_Problem description_: Among the lines of the material below, count those with the string "screenshot". Give the number alone.

_Raw data_:
== == ==

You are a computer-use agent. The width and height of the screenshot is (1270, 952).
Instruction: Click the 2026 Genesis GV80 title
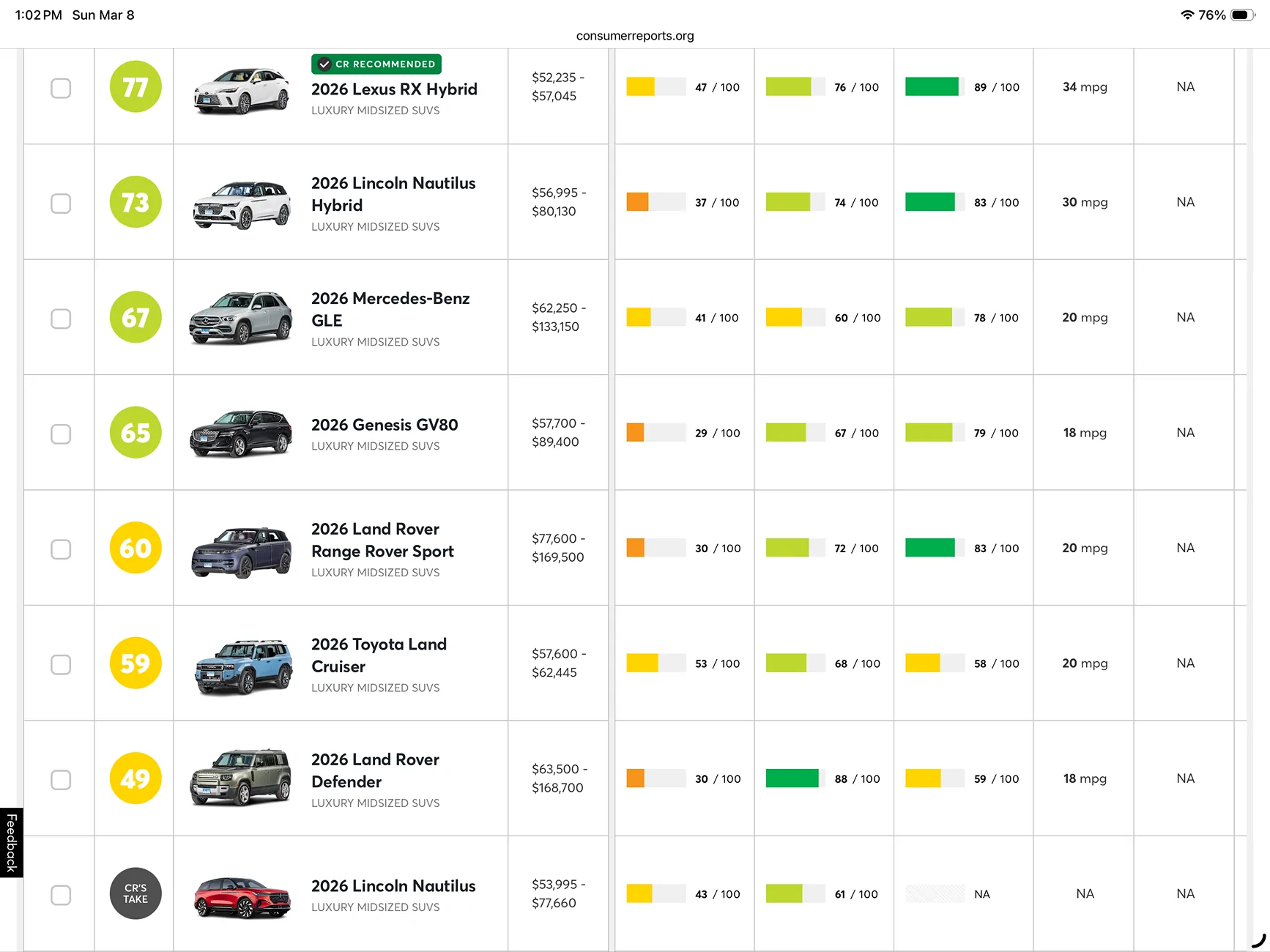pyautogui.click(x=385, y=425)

== == ==

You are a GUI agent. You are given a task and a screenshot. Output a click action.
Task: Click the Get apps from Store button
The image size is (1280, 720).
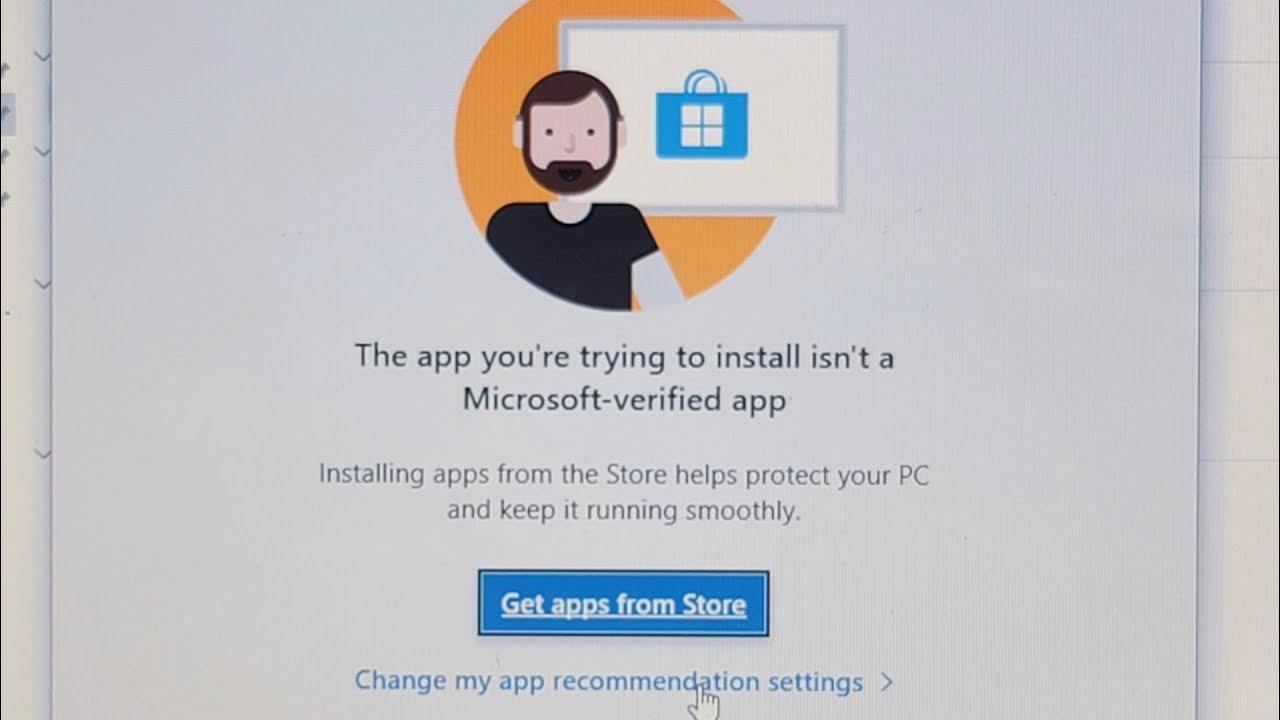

== == ==

_Exercise result_: 2